• **出典**
—————

パープルロシアン
パープルロシアンは、エアルームトマトと呼ばれる、固定種の中の1種です。
この品種は、フレデリック・イヌマンさんという方によって日本に紹介されました。
しかし、元々は、フレデリック・イヌマンさんの叔母である、イルマン・ヘンケルさんが、
ウクライナより持ち込んだ品種です。
日本では、ブラックトマトや黒トマトと呼ばれていて、人気の高い品種ですが、
どのような特徴を持っているのでしょうか。
また、何か特別な育て方はあるのでしょうか。
[パープルロシアン]
■パープルロシアン
◎パープル・ブラックトマトの最高品種
日本には、ブラックトマトや黒トマトと呼ばれる黒に近いトマトがあります。
この品種群の中に含まれるのが、パープルロシアントマトです。
海外ではさらに細かく分類され、パープルロシアントマトは、
パープル・ブラックトマトやブラウン・パープルトマトの中の1品種となっています。
パープルロシアントマトの姿を見れば、
パープル・ブラックやブラウン・パープルと呼ばれているのがよく分かります。
表面の皮は、未熟な頃は緑色をしていますが、
熟すにつれて、全体的に赤茶色に変化していきます。
ヘタに近い部分だけは、緑色が残ることもあるようです。
基本となる形は、プラムのような細長い形ですが、
実が大きくなった時期や株の調子により、少し丸みを帯びた、
日本で馴染みのあるトマトの形に近いものになることもあります。
珍しい色と形をしているため、日本人のトマト好きの方の中でも、
じわじわと人気が高まってきています。
全国的にはまだ知名度が低いため、
ホームセンターなどで苗が大量に流通しているところは見かけませんが、
種であればネットで購入することが可能です。
◎濃い色と深いコク
パープルロシアンは、見た目が細長い形をしていることと、
海外からやってきたトマトということで、加熱調理に向くトマトのように見えます。

—————

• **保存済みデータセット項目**
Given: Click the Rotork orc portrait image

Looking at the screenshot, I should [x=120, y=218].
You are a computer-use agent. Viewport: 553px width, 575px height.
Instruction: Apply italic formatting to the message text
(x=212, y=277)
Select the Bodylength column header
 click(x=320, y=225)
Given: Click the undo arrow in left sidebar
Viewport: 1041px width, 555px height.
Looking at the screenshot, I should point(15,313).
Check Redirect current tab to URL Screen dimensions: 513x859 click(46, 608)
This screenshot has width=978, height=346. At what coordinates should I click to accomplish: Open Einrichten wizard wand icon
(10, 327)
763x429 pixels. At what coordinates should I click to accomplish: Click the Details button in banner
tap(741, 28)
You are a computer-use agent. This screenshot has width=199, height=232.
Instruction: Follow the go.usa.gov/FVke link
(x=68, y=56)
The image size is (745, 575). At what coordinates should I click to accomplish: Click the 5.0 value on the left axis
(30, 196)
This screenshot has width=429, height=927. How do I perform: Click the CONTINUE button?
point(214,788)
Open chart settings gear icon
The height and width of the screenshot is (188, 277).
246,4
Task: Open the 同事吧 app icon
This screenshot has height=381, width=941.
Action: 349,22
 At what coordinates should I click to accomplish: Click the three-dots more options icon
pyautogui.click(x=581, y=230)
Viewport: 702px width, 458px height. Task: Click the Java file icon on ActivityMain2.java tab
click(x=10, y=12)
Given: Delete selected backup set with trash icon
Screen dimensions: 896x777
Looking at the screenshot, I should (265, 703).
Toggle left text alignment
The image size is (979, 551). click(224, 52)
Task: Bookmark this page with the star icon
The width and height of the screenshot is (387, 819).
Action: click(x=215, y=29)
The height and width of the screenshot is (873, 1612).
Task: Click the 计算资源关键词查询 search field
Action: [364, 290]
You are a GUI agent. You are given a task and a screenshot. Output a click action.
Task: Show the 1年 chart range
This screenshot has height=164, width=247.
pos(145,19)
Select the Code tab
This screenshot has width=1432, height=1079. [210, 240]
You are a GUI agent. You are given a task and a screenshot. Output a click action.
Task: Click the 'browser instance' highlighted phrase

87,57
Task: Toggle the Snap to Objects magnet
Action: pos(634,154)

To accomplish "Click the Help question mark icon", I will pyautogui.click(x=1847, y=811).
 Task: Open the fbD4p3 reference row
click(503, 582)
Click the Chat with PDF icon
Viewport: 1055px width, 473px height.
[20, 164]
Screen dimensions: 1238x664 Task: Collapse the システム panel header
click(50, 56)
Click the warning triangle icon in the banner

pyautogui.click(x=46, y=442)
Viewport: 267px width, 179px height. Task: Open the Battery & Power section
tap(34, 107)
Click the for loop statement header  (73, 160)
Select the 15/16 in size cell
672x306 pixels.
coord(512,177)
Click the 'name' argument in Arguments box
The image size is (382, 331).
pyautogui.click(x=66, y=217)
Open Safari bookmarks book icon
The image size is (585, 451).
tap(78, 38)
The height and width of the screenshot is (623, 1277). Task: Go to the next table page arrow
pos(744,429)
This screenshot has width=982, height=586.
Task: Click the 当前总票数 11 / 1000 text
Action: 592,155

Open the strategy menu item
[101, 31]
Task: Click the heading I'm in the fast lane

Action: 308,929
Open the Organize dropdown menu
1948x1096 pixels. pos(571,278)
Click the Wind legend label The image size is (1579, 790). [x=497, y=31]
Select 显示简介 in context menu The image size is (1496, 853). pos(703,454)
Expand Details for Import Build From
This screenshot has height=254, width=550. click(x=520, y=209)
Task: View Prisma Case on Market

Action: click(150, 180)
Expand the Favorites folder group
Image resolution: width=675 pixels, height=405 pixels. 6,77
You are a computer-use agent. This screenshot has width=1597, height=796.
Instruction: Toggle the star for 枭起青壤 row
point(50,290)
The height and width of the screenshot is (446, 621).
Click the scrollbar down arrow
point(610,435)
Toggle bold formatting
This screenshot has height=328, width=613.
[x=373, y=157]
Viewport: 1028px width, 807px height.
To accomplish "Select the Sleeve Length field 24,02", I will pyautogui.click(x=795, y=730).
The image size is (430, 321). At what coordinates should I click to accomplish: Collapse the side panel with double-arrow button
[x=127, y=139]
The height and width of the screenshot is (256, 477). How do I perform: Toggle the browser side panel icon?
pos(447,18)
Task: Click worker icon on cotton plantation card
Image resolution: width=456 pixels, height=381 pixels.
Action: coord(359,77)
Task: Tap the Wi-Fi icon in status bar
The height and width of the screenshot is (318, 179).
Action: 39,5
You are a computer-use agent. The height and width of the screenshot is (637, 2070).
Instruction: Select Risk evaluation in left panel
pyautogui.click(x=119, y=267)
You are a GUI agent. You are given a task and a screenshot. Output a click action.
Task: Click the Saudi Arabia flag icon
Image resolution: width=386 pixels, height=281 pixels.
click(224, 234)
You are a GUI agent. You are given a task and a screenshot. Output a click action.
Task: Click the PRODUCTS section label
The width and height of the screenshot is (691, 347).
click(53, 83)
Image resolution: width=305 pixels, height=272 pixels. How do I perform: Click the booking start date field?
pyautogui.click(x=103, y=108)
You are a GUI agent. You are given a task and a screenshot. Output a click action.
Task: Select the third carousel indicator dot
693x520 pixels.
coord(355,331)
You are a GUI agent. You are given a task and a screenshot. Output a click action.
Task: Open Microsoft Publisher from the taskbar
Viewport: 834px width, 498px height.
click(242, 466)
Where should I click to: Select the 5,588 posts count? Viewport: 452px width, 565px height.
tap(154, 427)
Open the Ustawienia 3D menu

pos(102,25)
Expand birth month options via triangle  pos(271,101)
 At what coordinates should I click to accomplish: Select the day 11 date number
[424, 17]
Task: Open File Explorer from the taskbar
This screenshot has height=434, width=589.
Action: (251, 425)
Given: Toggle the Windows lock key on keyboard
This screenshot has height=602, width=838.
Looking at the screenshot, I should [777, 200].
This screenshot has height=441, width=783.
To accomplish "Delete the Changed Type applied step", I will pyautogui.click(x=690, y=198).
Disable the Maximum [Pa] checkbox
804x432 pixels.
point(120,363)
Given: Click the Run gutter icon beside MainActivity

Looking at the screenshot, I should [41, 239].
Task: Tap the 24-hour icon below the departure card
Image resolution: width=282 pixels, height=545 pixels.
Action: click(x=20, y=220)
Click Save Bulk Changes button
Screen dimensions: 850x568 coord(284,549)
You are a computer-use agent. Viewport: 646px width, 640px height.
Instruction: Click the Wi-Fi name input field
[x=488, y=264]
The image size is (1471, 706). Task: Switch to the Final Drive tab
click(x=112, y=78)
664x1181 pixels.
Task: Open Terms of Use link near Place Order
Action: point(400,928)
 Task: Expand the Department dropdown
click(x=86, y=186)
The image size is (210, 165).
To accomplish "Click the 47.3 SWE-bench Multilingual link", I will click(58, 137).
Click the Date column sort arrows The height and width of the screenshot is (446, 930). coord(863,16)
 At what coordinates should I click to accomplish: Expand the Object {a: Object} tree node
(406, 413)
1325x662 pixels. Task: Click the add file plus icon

—————

• **設定課題 A**
パープルロシアンの解説文について、次の問いに答えてください。
(i) この品種をウクライナより持ち込んだのは誰ですか。
(ii) 表面の皮は、熟すにつれて全体的に何色に変化しますか。
(iii) 種はどこで購入することが可能とされていますか。
• **設定課題 B**
エントリのうち、「Viewport: 267px width, 179px」を含む行から「tap(78, 38)」を含む行まで（両端の行を含む）の「Click the」を「Tap the」に更新してください。ほかの部分は変えずに、これらの行のみを示してください。
これらのエントリは、パープルロシアンの解説文とは関係がありません。

• **記述解答 A**
(i) イルマン・ヘンケルさん
(ii) 赤茶色
(iii) ネット

• **記述解答 B**
Viewport: 267px width, 179px height. Task: Open the Battery & Power section
tap(34, 107)
Tap the for loop statement header  (73, 160)
Select the 15/16 in size cell
672x306 pixels.
coord(512,177)
Tap the 'name' argument in Arguments box
The image size is (382, 331).
pyautogui.click(x=66, y=217)
Open Safari bookmarks book icon
The image size is (585, 451).
tap(78, 38)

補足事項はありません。